BEIJING, China — 15 de março de 2026, 6h00 – Ao longo do último meio século, a China orquestrou uma das mais espetaculares transformações econômicas da história, elevando centenas de milhões de pessoas da pobreza à prosperidade e acumulando uma riqueza sem precedentes. De uma nação outrora mergulhada na escassez, emergiu um titã econômico cuja capacidade de gerar capital e melhorar as condições de vida desafiou expectativas globais.

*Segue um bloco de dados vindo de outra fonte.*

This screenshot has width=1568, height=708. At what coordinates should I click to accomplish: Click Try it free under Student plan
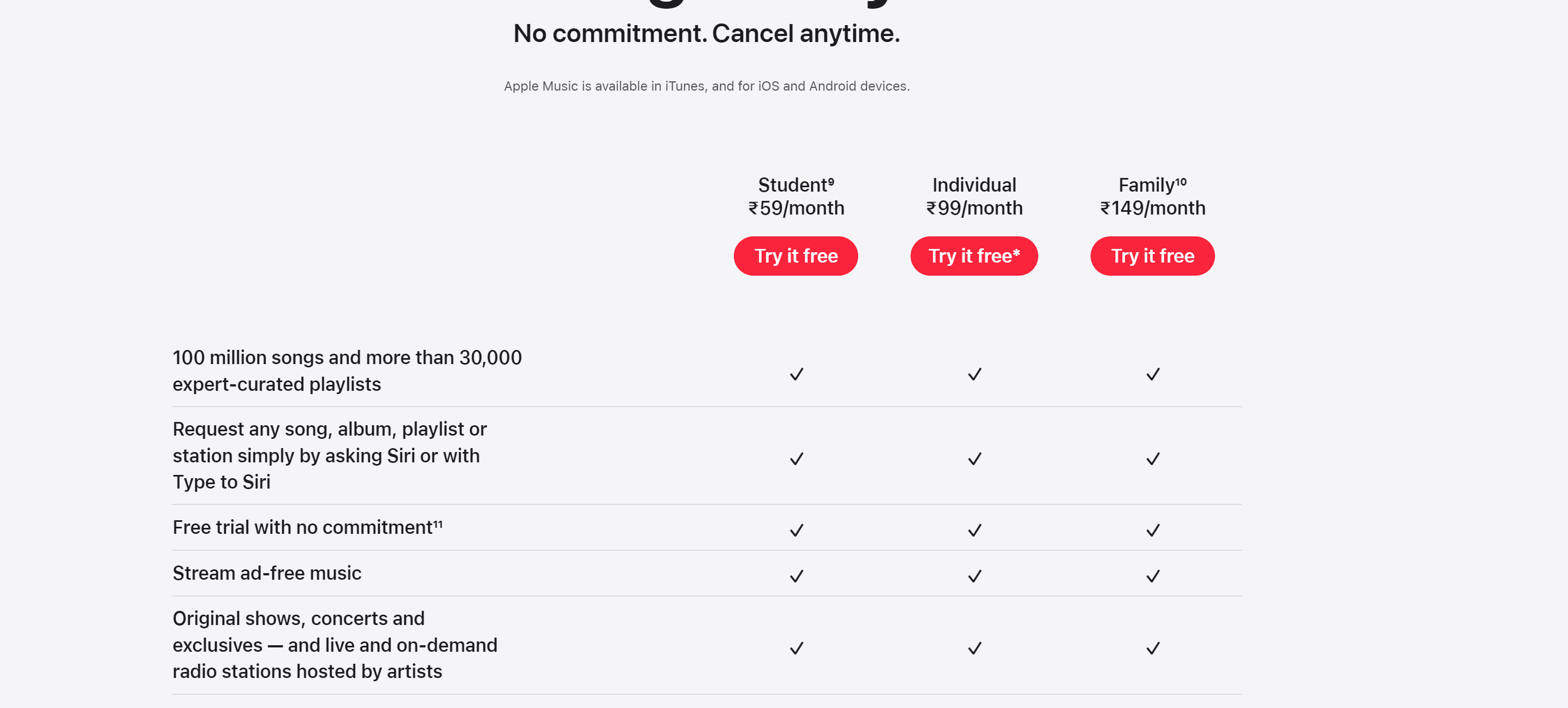795,255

Agora, o gigante asiático enfrenta uma nova e talvez mais complexa etapa de sua jornada: como transmitir essa vasta riqueza acumulada para a próxima geração. A questão vai muito além da mera transferência de bens patrimoniais; ela toca o cerne da sustentabilidade econômica e social do país. A primeira geração de empreendedores, líderes e trabalhadores chineses foi impulsionada por uma fome inerente de construir, inovar e superar adversidades. Eles moldaram uma economia robusta com uma determinação implacável.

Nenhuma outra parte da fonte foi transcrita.